Testing times: eyes, maternity leave, and hearing your own failings
Adjusting to new routines with two kids, feedback at work boosts motivation, and the chaos of taking a child for an eye test.
I’m writing this later than usual – apologies to those of you expecting their weekly hit of Man Feelings on Friday. It’s been a busy week!
Changes: turn and face the strange
Lots has changed in our household: my partner Maddy went back to work this week after a year of maternity leave. Our daughter Robin, eleven months old yesterday, started nursery this week too.
This meant adjusting all our routines: we now have to get two kids to two different places at two different times every morning. Previously we were able to get away with being casual about this when only one kid needed to go somewhere (and it was to his school a few hundred metres from our house), but we had to assemble spreadsheets, pre-plan outfits and wake up an hour earlier than usual to make the new regime work out.
I’ve had the easier end of the deal as I mainly work from home, so don’t have to commute anywhere with a kid. Maddy, by contrast, has had to struggle with the twin challenges of leaving our daughter in the care of strangers for the day, while simultaneously settling back into her old job and remembering how to be a professional again.
I struggled at times with her maternity leave, if I’m honest. I try to spend as much time as I can with my kids and be an active and engaged parent, but Maddy has just spent the best part of a year caring for Robin full-time, whereas I’ve been doing evenings and weekends. I frequently felt like I wasn’t bonding enough with Robin or pulling my weight, even when I knew I was doing everything I could realistically do.
Likewise it’s hard on a relationship when you’re both living different lives: I’d finish work after a difficult day managing a team, supporting people through their problems, listening to lots of discussions and weighing in on things that concerned me. By the time I finished, I’d frequently want to sit in a dark, quiet room for an hour and decompress. Maddy, by contrast, would be gasping for adult conversation and wanting to hand over the children she’d been caring for all day and be a grown-up again.
Living like this for a year was hard at times, even having been through it before. I won’t deny feeling a thrill of excitement when she left the house for work on the first day – finally we’d be having similar days again and would be arriving home on similar wavelengths with similar needs again. It’s been a hectic week and we’re still figuring out the rhythms of the new routine, but I feel pretty good about where things are going.
The power of feedback
Also this week was the dreaded performance review period at work. I manage half a dozen people and have been busy trying to give them fair and supportive reviews, with useful feedback and praise in equal measures to keep them motivated and challenged. I also had my own performance review, which managed to have the effect of turning around my negative feelings about work and my role.
This isn’t a humblebrag: my boss gave me some praise for things I’d done well this year, but she also—fairly—called out things I’d not done so well with, and areas I need to focus on improving before I can progress. After the review ended I pored over the “360 feedback” she shared with me from colleagues and found myself feeling increasingly warm about my job again.
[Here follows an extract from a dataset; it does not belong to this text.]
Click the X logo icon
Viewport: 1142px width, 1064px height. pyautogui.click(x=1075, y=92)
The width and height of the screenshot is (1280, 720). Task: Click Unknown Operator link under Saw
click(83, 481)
Not because everybody was praising me – but because we’d finally put things out in the open. Here were direct, evidence-led pieces of feedback about things that were frustrating and worrying me, laid bare on a piece of paper (well, a Google Doc). I felt relieved to see them there, and motivated and excited to get started with improving on those things.
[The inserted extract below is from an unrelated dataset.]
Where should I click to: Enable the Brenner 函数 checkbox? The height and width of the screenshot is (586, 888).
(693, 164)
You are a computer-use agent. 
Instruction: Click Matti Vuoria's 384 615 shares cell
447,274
I realised the next day that I thrive on feedback — good and bad. I rarely get any in my day-to-day work, and one of the challenges of a software management role is the lack of a frequent colleague-led feedback loop on your work. It was only after getting some of this data, though, that I realised just how absent it is from my role – and how much it motivates me. I’m now wondering what other “unknown knowns” there are which are inadvertently causing me stress and anxiety, but could be cured with just a couple of sentences of clarity.
Mini-feels this week
I can’t see clearly now
My son’s school was closed for a day this week because it was a polling station for Thursday’s UK local elections. I took the day off work to take care of him, and decided to squeeze in an eye test before the crazy golf place I was taking him to opened.
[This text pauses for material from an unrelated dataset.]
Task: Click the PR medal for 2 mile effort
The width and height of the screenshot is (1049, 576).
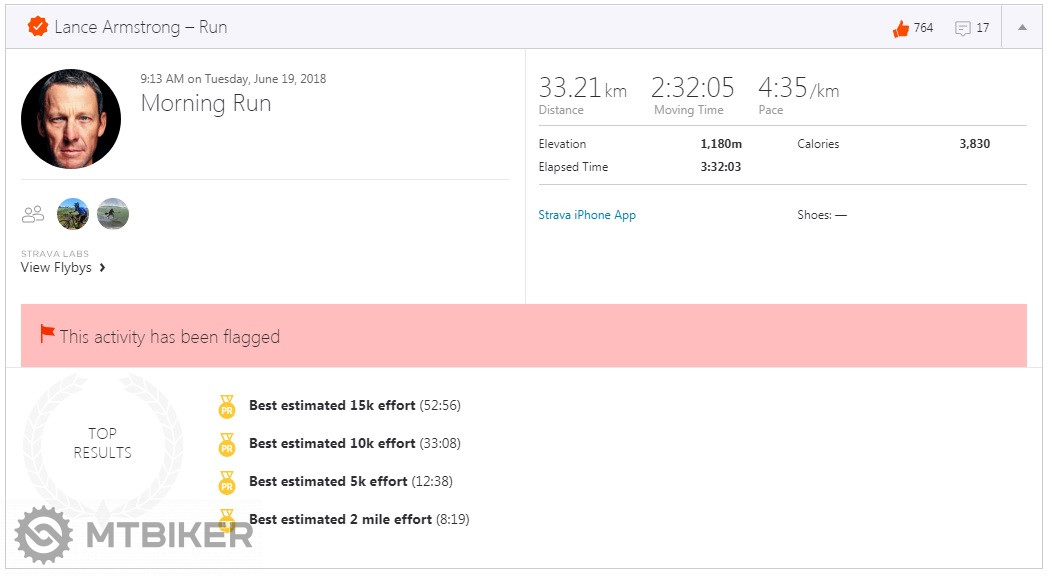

I do not recommend undertaking an eye test while your five year-old child sits directly below the screen where they display the letters you need to read out, loudly pointing out the ones you got wrong and demonstrating how easy it is for him to read them. Likewise, trying to focus on the different focal positions the optometrist points to as he scans your eyes becomes significantly more challenging when you’re trying to keep one eye on your wandering child who is currently about to press something on the eye test computer.
Links to the man feeling web
A new feature this week: links to things I’ve read/watched online this week which relate—vaguely—to “man feelings”:
Ask Reddit: “Men, who do you confide in 100%?“ – a thread with fairly predictable answers (“Nobody.”) but interesting all the same.
The Guardian: “From doomscrolling to sex: being a boy in 2024” – a slightly heartening counterpiece to all the articles describing how awful teenage boys (and their lives) are.
YouTube: John Lennon and George Harrison rehearsing in 1971 – I’d never seen this before, but it’s footage of the two ex-Beatles recording for a John Lennon solo album. The start, where John is playing a new piece to the three-years-younger George, is absolutely heartwarming: he’s uncertain, and clearly looking for support from his former bandmate.